Dollar’s upward momentum stalls near a key Fibonacci level, limiting further bullish progress.

The dollar index remained firm on Thursday, holding near a nine-week high and heading for its strongest weekly performance in several months.

The greenback’s strength in recent sessions has been underpinned by a sharp decline in the Japanese yen amid political turmoil in Japan, deepening political crises in the US and France, and less dovish-than-expected minutes from the Federal Reserve’s latest policy meeting. The index opened the week with an upside gap on Monday, extending gains through midweek.
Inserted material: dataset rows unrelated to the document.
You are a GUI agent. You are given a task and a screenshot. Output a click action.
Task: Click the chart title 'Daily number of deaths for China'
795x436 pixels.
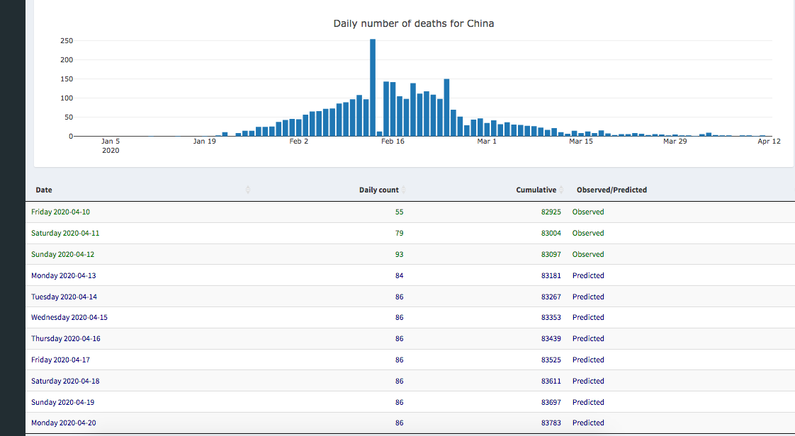(414, 23)
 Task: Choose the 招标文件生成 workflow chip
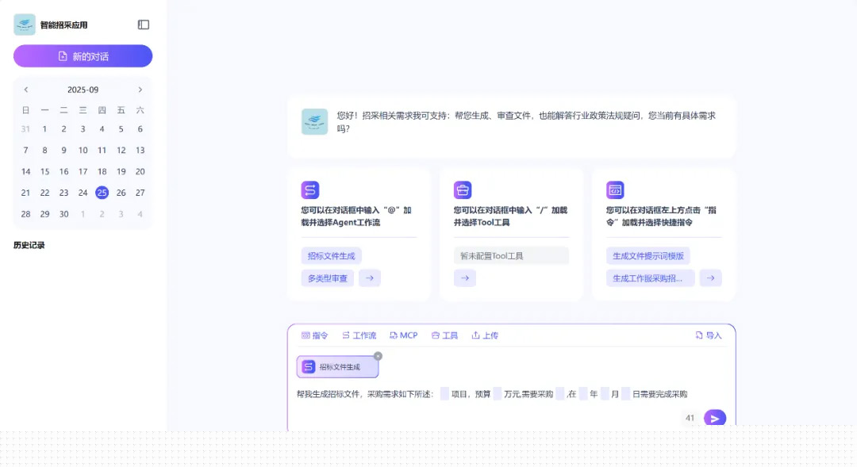(332, 256)
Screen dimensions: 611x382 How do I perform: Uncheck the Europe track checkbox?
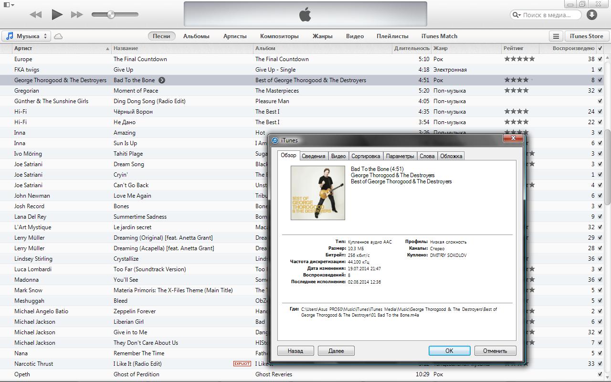click(600, 59)
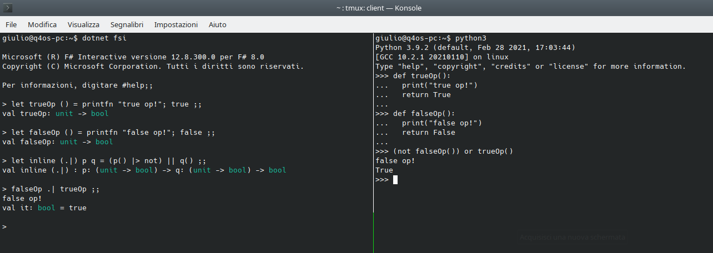Click the 'python3' command in right pane
The width and height of the screenshot is (713, 253).
(x=470, y=38)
Technically, the recent rally pushed the index decisively above the daily Ichimoku cloud (98.01–98.40), enhancing the positive outlook on the daily chart. However, the presence of longer upper shadows on Wednesday and Thursday’s candles indicates that bulls are encountering resistance at the 98.81 zone, which represents the 50% Fibonacci retracement of the 101.80–95.82 decline and aligns with the falling weekly Kijun-sen.
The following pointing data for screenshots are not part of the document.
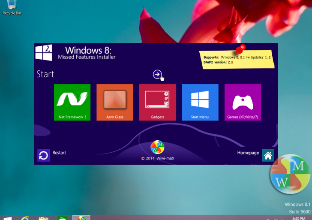The image size is (312, 220).
Task: Click the Homepage text link
Action: click(x=248, y=153)
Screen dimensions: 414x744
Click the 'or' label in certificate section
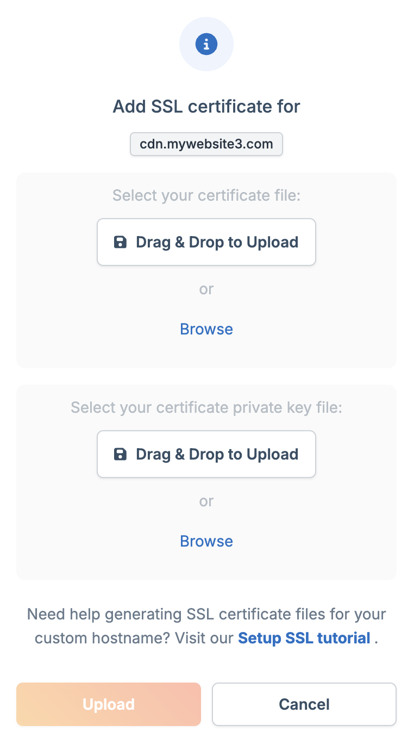pos(206,289)

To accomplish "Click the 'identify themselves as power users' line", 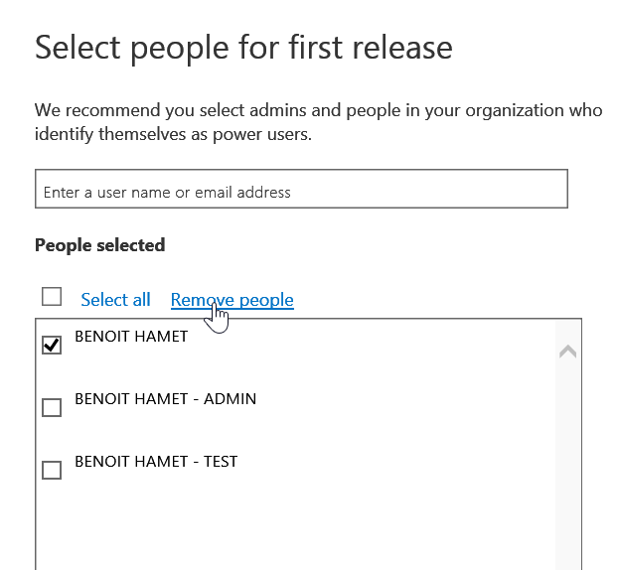I will tap(173, 134).
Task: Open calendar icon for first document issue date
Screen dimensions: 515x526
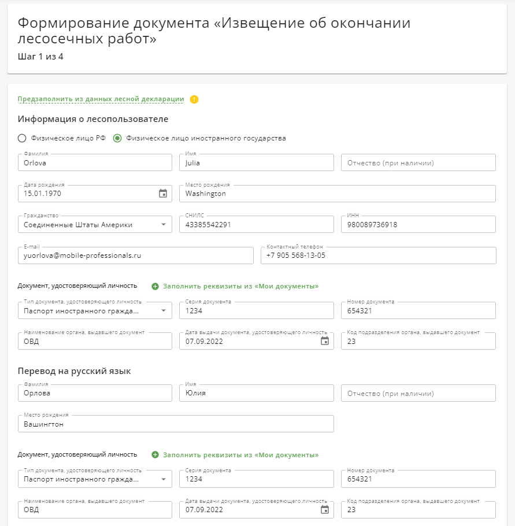Action: point(324,341)
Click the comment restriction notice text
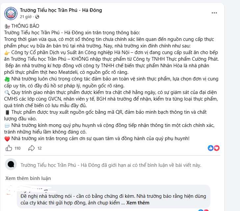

A brief consolidation phase around this area appears likely, as the overbought stochastic supports a pause in momentum. Nonetheless, the overall bullish structure remains intact as long as the index holds above the top of the daily cloud (98.40) or, ideally, maintains support above the cloud base at 98.01, reinforced by the rising daily Tenkan-sen.

A sustained break above the 98.81 pivot would confirm a bullish continuation and open the way toward 99.51 (61.8% Fibonacci) and the psychological 100.00 level in extension.